Report how many lines of the data contain the string "header". Add nothing.

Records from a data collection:
-- -- --

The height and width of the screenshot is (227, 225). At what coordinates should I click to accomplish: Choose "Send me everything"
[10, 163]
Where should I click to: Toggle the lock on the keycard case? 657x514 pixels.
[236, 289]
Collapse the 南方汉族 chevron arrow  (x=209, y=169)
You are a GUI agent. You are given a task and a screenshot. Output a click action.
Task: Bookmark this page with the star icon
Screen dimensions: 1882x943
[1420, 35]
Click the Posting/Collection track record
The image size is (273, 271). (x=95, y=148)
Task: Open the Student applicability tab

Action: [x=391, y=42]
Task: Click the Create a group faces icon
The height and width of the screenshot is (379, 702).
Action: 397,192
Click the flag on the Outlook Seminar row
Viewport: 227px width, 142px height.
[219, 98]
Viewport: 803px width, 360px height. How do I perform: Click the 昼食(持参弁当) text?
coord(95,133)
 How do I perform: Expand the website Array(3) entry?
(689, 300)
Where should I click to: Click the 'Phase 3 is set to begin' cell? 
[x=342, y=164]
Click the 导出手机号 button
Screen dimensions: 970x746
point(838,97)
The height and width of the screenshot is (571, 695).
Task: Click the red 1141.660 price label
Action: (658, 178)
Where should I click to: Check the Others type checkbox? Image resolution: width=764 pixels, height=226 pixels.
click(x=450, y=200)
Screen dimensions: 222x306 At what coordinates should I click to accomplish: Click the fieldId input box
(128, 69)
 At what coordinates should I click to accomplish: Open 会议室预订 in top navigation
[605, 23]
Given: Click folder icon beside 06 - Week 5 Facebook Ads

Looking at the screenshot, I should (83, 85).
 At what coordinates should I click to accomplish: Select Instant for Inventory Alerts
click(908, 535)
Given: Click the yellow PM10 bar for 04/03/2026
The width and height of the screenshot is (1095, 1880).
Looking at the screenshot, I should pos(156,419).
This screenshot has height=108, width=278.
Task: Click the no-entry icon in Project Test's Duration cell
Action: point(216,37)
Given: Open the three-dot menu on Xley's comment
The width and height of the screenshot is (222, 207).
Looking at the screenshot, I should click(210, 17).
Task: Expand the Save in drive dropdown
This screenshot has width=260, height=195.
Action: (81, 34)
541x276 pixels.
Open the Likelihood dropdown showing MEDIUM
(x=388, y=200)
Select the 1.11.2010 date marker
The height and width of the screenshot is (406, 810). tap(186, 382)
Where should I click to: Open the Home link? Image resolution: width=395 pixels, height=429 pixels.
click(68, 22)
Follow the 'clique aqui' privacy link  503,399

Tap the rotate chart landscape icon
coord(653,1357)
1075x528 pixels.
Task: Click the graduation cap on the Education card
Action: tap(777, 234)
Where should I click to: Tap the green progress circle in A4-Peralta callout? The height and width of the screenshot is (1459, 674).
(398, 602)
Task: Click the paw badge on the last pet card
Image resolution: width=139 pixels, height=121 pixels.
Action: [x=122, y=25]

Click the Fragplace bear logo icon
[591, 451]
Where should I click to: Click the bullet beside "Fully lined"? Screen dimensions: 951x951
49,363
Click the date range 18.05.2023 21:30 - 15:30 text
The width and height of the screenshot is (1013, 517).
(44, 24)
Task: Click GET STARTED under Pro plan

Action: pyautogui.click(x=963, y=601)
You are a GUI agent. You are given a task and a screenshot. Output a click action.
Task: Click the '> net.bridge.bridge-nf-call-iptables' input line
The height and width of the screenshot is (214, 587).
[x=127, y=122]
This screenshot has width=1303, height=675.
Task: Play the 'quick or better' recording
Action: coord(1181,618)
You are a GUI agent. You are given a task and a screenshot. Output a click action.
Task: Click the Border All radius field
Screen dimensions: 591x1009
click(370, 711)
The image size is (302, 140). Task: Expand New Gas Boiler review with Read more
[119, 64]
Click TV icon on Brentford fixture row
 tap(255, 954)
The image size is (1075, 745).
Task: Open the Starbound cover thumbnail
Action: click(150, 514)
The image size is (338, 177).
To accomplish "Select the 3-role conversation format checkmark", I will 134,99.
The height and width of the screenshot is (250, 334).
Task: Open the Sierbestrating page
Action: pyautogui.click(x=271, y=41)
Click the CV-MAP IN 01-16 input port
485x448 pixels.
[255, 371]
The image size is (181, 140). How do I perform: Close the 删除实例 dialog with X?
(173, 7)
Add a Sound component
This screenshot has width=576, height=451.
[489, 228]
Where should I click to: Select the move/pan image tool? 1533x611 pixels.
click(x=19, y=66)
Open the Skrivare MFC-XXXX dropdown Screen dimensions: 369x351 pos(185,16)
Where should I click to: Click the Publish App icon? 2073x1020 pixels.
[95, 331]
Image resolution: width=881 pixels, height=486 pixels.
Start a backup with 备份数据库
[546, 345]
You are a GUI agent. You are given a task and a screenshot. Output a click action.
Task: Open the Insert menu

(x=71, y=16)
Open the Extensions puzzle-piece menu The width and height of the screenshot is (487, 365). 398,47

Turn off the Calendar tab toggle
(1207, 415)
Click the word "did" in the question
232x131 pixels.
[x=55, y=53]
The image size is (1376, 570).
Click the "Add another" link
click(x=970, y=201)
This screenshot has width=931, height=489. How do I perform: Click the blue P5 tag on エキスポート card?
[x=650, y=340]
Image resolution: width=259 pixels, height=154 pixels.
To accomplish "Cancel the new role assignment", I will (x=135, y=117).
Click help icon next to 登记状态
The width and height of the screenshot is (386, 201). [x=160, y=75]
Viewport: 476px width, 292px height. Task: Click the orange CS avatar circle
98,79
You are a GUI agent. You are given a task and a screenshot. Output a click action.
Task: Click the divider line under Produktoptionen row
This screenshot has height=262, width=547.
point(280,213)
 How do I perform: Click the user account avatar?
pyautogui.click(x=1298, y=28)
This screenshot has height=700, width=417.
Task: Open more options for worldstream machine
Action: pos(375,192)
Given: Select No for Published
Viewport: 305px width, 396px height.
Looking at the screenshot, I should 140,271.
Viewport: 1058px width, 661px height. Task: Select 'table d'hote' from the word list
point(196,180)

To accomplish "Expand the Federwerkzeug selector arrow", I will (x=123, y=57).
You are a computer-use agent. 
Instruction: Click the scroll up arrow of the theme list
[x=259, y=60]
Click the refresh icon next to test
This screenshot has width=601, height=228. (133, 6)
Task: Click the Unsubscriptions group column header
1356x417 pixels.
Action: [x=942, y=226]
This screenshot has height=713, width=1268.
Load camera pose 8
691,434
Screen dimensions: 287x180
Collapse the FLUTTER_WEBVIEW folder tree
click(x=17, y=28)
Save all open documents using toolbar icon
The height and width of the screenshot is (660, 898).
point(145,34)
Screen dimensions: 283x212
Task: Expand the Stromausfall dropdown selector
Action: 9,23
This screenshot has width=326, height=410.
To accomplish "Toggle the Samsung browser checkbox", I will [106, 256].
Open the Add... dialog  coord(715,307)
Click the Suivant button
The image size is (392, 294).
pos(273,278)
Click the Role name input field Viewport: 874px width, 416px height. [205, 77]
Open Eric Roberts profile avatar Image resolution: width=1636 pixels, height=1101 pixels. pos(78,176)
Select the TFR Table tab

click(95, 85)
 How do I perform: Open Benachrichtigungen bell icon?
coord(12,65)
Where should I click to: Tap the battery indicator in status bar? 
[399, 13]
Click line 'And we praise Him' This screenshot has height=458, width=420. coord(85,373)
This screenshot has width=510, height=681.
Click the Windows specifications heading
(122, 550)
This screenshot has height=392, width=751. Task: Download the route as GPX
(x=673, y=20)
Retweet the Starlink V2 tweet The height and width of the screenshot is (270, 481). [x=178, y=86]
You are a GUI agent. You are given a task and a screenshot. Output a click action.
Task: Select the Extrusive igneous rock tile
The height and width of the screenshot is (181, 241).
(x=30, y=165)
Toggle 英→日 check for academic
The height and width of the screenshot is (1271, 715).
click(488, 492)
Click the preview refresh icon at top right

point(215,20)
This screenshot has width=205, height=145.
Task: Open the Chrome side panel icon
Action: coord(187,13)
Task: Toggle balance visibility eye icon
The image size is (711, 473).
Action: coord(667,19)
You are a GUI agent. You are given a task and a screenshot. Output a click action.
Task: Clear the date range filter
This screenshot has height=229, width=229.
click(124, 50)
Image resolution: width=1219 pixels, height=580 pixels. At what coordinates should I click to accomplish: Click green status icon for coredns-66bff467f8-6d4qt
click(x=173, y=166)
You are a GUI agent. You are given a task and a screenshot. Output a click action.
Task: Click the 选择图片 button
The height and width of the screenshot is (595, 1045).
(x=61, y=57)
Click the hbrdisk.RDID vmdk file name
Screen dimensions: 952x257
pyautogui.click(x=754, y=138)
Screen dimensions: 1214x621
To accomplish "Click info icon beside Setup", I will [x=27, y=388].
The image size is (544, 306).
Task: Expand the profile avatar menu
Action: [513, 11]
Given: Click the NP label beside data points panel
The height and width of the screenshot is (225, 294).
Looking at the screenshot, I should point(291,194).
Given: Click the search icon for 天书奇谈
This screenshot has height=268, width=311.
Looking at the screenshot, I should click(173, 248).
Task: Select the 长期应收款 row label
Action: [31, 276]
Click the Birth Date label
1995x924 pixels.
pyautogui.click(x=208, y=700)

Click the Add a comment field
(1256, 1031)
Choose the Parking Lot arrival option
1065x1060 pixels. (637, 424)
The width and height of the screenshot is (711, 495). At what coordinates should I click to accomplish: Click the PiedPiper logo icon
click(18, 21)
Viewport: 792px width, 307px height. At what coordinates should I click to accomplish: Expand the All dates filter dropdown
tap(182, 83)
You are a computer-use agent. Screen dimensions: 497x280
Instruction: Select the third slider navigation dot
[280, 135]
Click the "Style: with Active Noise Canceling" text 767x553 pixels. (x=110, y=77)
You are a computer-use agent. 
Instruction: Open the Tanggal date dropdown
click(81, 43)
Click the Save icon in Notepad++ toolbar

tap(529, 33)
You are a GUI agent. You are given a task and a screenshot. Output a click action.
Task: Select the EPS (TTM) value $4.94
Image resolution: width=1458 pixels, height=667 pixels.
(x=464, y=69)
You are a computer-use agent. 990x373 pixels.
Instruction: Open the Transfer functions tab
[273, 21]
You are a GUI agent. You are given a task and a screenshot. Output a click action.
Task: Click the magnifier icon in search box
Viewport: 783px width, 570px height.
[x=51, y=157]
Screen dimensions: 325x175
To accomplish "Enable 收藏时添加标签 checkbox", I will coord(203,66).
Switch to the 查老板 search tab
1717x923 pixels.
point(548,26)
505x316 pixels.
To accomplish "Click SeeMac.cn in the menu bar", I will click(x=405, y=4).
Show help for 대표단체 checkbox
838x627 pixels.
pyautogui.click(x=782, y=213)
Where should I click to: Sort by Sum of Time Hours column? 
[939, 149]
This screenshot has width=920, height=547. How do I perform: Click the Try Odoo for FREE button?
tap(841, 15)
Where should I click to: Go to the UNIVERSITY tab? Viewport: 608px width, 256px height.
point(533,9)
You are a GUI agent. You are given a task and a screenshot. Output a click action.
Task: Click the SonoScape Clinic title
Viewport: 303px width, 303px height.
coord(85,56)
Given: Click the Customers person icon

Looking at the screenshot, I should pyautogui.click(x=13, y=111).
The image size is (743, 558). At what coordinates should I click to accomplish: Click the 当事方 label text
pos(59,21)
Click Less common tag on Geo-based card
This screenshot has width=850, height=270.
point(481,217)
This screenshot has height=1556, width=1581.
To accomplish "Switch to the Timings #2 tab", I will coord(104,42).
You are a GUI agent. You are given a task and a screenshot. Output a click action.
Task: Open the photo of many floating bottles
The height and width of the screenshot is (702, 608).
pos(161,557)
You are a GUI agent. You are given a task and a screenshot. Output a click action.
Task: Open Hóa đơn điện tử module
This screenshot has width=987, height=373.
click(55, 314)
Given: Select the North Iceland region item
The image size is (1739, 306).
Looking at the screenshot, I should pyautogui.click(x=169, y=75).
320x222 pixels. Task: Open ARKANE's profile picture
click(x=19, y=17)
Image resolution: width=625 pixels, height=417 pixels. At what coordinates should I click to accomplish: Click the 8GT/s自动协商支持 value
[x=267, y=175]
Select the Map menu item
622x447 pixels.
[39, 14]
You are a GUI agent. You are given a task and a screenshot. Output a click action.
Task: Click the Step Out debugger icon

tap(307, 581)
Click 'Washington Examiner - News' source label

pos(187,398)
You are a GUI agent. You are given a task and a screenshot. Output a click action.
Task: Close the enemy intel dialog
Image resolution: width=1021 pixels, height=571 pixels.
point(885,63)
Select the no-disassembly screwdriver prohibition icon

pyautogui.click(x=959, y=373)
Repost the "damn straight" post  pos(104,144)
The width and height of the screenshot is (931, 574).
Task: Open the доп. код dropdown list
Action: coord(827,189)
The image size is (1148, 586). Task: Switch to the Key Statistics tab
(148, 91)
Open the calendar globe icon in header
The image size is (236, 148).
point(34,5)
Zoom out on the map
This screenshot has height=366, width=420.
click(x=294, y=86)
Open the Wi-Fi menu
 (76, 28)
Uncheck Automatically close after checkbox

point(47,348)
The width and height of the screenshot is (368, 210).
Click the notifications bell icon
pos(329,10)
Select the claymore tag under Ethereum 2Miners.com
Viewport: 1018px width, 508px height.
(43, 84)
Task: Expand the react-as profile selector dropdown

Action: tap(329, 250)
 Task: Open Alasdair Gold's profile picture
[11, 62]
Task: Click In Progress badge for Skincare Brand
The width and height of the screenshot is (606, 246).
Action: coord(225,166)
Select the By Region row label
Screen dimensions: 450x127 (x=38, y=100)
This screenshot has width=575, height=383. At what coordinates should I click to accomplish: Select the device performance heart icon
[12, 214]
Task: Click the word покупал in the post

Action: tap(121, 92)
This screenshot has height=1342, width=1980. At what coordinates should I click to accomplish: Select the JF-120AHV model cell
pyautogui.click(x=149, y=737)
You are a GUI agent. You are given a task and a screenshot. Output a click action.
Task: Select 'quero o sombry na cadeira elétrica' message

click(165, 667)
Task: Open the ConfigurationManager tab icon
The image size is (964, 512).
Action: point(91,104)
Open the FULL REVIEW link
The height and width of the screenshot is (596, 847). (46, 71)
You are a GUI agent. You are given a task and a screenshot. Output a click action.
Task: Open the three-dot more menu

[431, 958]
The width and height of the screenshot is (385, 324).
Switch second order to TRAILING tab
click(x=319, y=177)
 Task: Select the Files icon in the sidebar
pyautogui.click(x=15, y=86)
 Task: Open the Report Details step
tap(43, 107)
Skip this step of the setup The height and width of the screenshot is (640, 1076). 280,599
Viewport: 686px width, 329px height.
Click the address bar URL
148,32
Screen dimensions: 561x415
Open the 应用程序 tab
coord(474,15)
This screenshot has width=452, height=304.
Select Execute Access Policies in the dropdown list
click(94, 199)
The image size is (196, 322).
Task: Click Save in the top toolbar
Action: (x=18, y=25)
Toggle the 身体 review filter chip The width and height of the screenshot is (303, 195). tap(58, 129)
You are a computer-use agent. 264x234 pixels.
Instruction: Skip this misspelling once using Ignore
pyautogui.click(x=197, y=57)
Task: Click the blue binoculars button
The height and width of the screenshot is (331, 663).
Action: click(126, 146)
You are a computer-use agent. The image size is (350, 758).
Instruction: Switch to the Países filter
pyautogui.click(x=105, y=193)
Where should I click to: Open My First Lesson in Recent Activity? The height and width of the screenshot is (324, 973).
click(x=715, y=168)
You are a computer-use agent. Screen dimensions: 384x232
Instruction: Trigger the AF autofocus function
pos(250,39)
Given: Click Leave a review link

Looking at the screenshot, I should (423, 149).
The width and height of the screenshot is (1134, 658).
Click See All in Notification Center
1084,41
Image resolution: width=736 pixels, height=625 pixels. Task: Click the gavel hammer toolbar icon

-- -- --

> [RESPONSE BELOW]: 2